A 98 anni si è spento il 30 maggio a Madras il gesuita di origini francesi, uno dei missionari più noti. Pierre Ceyrac ha dedicato l'intera vita a una scelta radicale per gli ultimi, tra i dalit in India e i rifugiati nel Sudest asiatico. Ne riproponiamo un profilo pubblicato alcuni anni fa su Popoli.

Nel 1993, al ritorno in India dopo un’esperienza di tredici anni nei campi thailandesi accanto a migliaia di rifugiati cambogiani, Pierre Ceyrac ha già quasi ottant’anni (è nato nel 1914), ma la sua missione non è conclusa. Come racconta nel libro Pellegrino delle frontiere tenta di ridare un indirizzo al suo percorso, in un’India dove ha trascorso quasi tutta la vita, ma che ha subito cambiamenti profondi. «Credo che la sola cosa che sappia ancora fare - confida al suo superiore - è amare». Un amore che ha accompagnato settant’anni di missione. Giunto per la prima volta nel 1937 nell’India coloniale, il giovane gesuita francese inizia a fare sua una cultura nuova. Questa «immersione totale» serve ad assumere i valori e le miserie dell’India per «rinascere ».

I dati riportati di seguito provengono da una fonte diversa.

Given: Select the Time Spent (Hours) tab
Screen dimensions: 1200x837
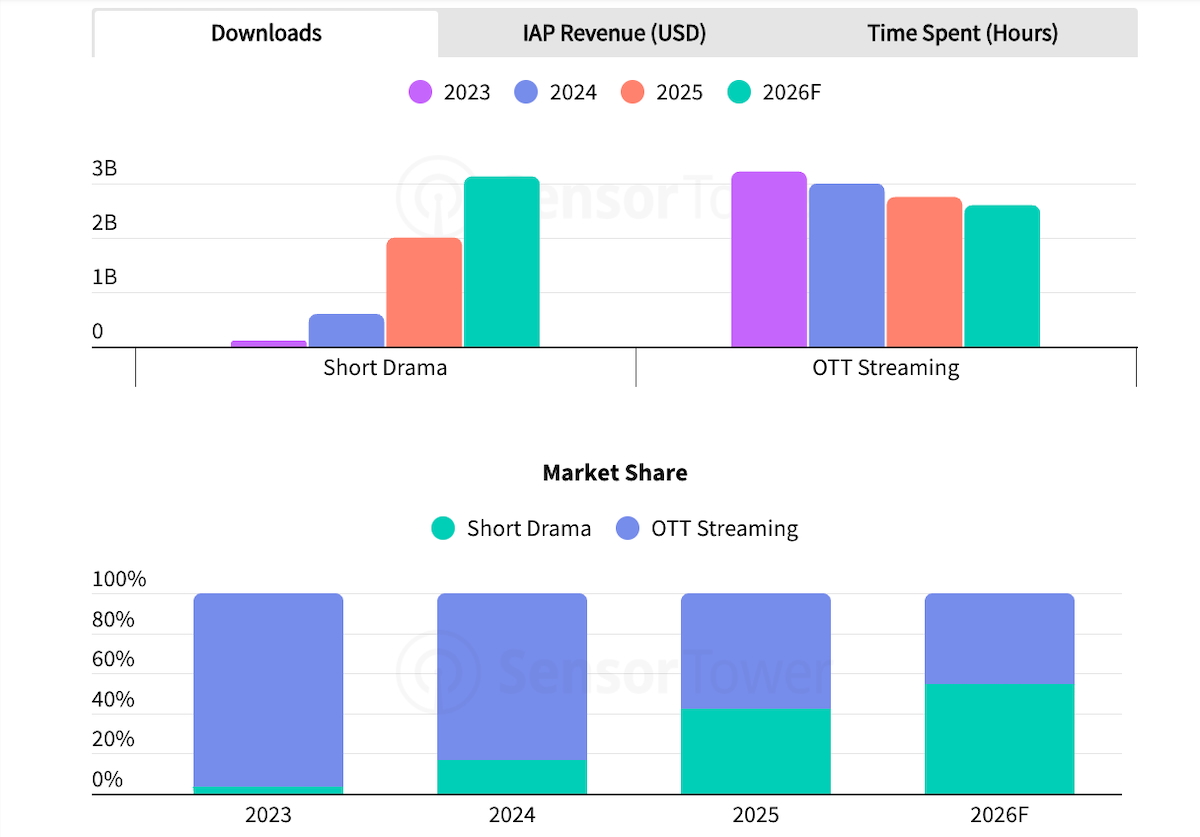Looking at the screenshot, I should (x=962, y=33).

Nell’incontro con il mondo indiano Ceyrac ha maestri antichi come Roberto de Nobili, il gesuita che conversava in sanscrito con i bramini di Madurai, o modelli contemporanei come Jules Monchanin, maestro nel dialogo con l’hinduismo. Ceyrac studia i testi sacri hindu, il sanscrito e una lingua complessa come il tamil. Vive in prima persona l’inculturazione, quando questa parola non si è fatta ancora strada.

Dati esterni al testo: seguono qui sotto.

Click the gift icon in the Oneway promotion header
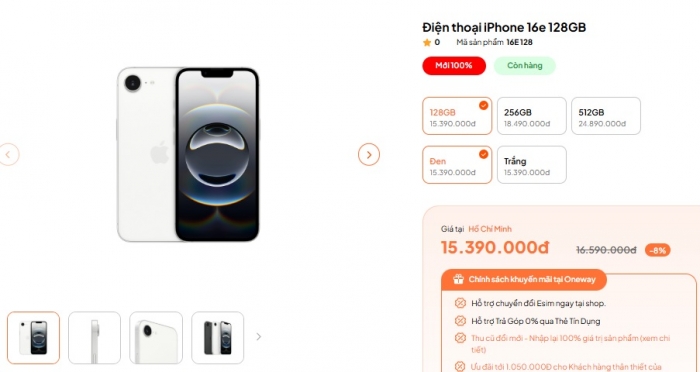 pyautogui.click(x=458, y=280)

Intellettuale e realizzatore, mette in pratica nell’India indipendente tanti buoni propositi scaturiti dal processo di liberazione e dagli insegnamenti di Gandhi. È protagonista di primo piano del mondo cristiano come responsabile dell’Aicuf, la federazione degli universitari cattolici di tutto il Paese. Inizia a viaggiare, a stimolare credenti e non credenti, dando sempre priorità agli ultimi della società.

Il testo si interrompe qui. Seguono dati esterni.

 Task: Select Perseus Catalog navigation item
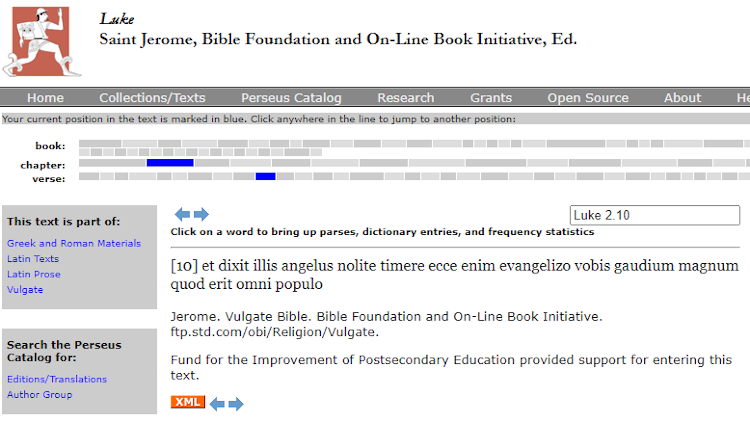pos(291,98)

Sorprende la quantità di realizzazioni: la rete studentesca, che arriva a raccogliere centomila membri, i progetti agricoli per sfamare decine di migliaia di contadini poveri. L’attenzione di Ceyrac non ha limiti: «Bisogna entrare in una bidonville come si entra in un monastero, perché Dio è là», scrive. Il suo amore per l’India lo porta a reagire sempre contro le discriminazioni di casta. Per i dalit sostiene la creazione della Daca, una scuola che offre formazione professionale a chi viene inchiodato a uno status sociale inferiore. Ancora negli anni Novanta è impegnato nel realizzare un centro per poliomelitici, unico nel sud dell’India, nonché il movimento Ambukarangal (Mani aperte), che consente a oltre 30mila bambini e ragazzi di strada e lavoratori di studiare. A tutti riesce a trasmettere gioia, come ripetono quelli che lo incontrano. Un itinerario di vita così ricco non passa inosservato, la sua figura è sempre più ammirata. Ma l’anziano missionario che nel 2003 a Parigi riceve dal presidente francese il premio dell’Accademia universale delle culture non ha un disegno politico o un progetto imprenditoriale. «Salvare l’uomo, chiunque sia, perché ognuno ha in sé il volto del Signore », come ripete spesso, è il compito.